Stark, ehrgeizig, gebildet und charmant soll er gewesen: Markgraf
Karl III.
Wilhelm von Baden-Durlach (1679 – 1738). Als absolutistischer
Herrscher regierte er ab 1709 bis 1738 sein Land, das im Osten
an das Herzogtum Württemberg, im Westen an den Rhein und
Frankreich angrenzte. Während seiner Regierungszeit verlegte
Karl Wilhelm die markgräfliche Residenz von Durlach nach
Carols-Ruhe. Diese weltweit berühmt gewordene und nach ihrem
Gründer benannte, einzigartige Schloss- und Stadtanlage
prägt bis heute das Stadtbild.
Karl Wilhelms Leben stand ganz im Zeichen des Absolutismus
und der barocken Inszenierungen. Mit Magdalene Wilhelmine von
Württemberg
verheiratet, galt seine Leidenschaft jedoch vielmehr seinen legendären
Hofsängerinnen und den Tulpen. Damit erlangte er Berühmtheit
weit über die Landesgrenzen hinaus.
Die Große Landesausstellung widmet sich erstmals der Persönlichkeit
des Gründers von Karlsruhe, der heute nach Stuttgart zweitgrößten
Stadt in Baden-Württemberg. Als Jubiläumsschau nimmt
sie den 300. Stadtgeburtstag zum Anlass, Leben und Wirken des
Markgrafen von Baden-Durlach in drei chronologisch aufeinanderfolgenden
Ausstellungsbereichen am Originalschauplatz zu präsentieren.
Unter den rund 250 Exponaten aus dem In- und Ausland befinden
sich einzigartige und persönliche Objekte, die aus dem markgräflichen
Familienbesitz des Hauses Baden stammen.
Baden und Europa um 1700
Nach Beendigung des Dreißigjährigen Krieges und der
Grenzziehung am Rhein 1648 verschärft sich der Konflikt
zwischen den Häusern Habsburg und Bourbon. Ab der zweiten
Hälfte des 17. Jahrhunderts wird der Oberrhein zum deutsch-französischen
Kriegsschauplatz. Als Folge von Frankreichs Machtpolitik erschüttern
der Holländische Krieg (1672 – 1678) und der sogenannte
Pfälzer Erbfolgekrieg (1688 – 1697) (Reunionskriege)
das Land. Zur Reichsverteidigung wird der Festungsbau entlang
des Rheins massiv vorangetrieben.
Von den feindlichen Auseinandersetzungen zwischen dem französischen
Heer unter König Ludwig XIV. und der Reichsarmee unter dem
Habsburger Kaiser Leopold I. sind auch die rechtsrheinischen
Markgrafschaften Baden-Durlach und Baden-Baden betroffen. Zum
Inbegriff französischer Expansionspolitik wird die Zerstörung
Heidelbergs im Jahre 1693. Mit dem Offizier Ezéchiel du
Mas, Comte de Mélac bekommt die Kriegsstrategie der „verbrannten“ Erde,
der die Markgrafschaft Baden-Durlach zum Opfer fällt, ein
Gesicht. Baden-Durlach gehört dem Schwäbischen Reichskreis
an, der auch bei Ausbruch des Spanischen Erbfolgekrieges (1701 – 1714)

● ● ● ● ● ● ●

→ **AUFGABEN**
1 - Schreib aus dem Text über Markgraf Karl Wilhelm die Stelle von „Unter den rund“ bis „(1688 – 1697) (Reunionskriege)“ wortgetreu ab.
2 - In welchem Jahr wurde Heidelberg laut dem Text über Markgraf Karl Wilhelm zerstört?
3 - Setz den Text über Markgraf Karl Wilhelm an der Stelle fort, an der er aufhört.
Die Auflistung danach ist eigenständiges Material und gehört nicht zum Text über Markgraf Karl Wilhelm.

→ **DATENAUSZUG**
● ● ● ● ● ● ●

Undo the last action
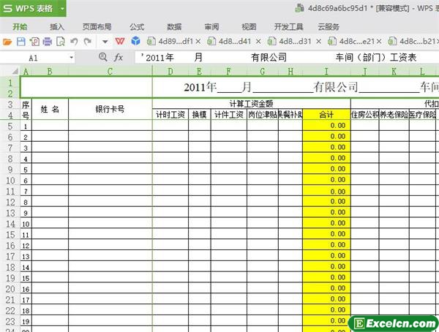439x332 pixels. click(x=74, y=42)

● ● ● ● ● ● ●

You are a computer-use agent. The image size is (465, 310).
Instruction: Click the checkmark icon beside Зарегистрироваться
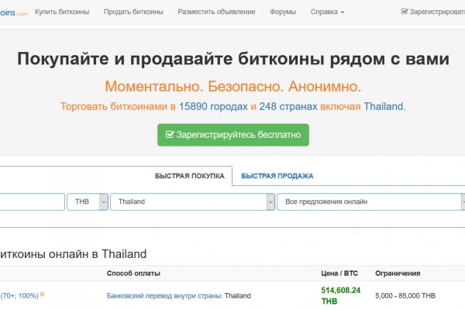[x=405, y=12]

● ● ● ● ● ● ●

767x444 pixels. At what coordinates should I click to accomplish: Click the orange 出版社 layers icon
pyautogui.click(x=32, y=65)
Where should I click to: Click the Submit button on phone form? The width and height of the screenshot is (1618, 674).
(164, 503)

● ● ● ● ● ● ●

→ **ANTWORTEN NACHEINANDER**
1 -
Unter den rund 250 Exponaten aus dem In- und Ausland befinden
sich einzigartige und persönliche Objekte, die aus dem markgräflichen
Familienbesitz des Hauses Baden stammen.
Baden und Europa um 1700
Nach Beendigung des Dreißigjährigen Krieges und der
Grenzziehung am Rhein 1648 verschärft sich der Konflikt
zwischen den Häusern Habsburg und Bourbon. Ab der zweiten
Hälfte des 17. Jahrhunderts wird der Oberrhein zum deutsch-französischen
Kriegsschauplatz. Als Folge von Frankreichs Machtpolitik erschüttern
der Holländische Krieg (1672 – 1678) und der sogenannte
Pfälzer Erbfolgekrieg (1688 – 1697) (Reunionskriege)

2 - Im Jahr 1693.

3 -
Truppen stellt.
Mit unerschrockenem Muth
Mit Ausbruch des Spanischen Erbfolgekrieges (1701 – 1714)
gerät Baden-Durlach erneut zwischen die Fronten: Sowohl
Frankreich als auch Österreich erheben Anspruch auf den
spanischen Thron. Während sich König Ludwig XIV. mit
Bayern verbündet, geht der österreichische Kaiser Leopold
I. mit Preußen, Holland, England und Portugal eine große
Allianz ein. Die kaiserlichen Truppen werden unterstützt
vom Schwäbischen Kreis, dem auch die Markgrafschaften Baden-Durlach,
Baden-Baden sowie das Herzogtum Württemberg angehören.
Als junger Offizier zieht Karl Wilhelm in die Schlacht. Erste
Verdienste erwirbt er sich 1702 in Landau, wo er unter der Führung
des Reichsgeneralfeldmarschalls Markgraf Ludwig Wilhelm von Baden-Baden,
bekannt als Türkenlouis, die Franzosen zurücktreibt
und dabei eine Schusswunde am Oberschenkel erleidet. Für
seinen Einsatz in der Schlacht von Friedlingen, die die Vereinigung
der französischen mit den bayerischen Truppen vereitelt,
wird er zum Generalfeldmarschall-Lieutenant ernannt. Bekrönt
wird seine militärische Laufbahn 1708 durch die Ernennung
zum kaiserlichen General-Feldzeugmeister.
Markgraf Karl Wilhelm von Baden-Durlach – Ein Prinz wird
Landesfürst (1709)
Mitten im Krieg erreicht Karl Wilhelm die Nachricht vom schlechten
Gesundheitszustand seines Vaters. Als Friedrich VII. Magnus am
25. Juni 1709 mit 62 Jahren in der Karlsburg in Durlach stirbt,
hinterlässt er Karl Wilhelm, dem zukünftigen Markgrafen
von Baden-Durlach, ein Land mit rund 47. 000 Bewohnern.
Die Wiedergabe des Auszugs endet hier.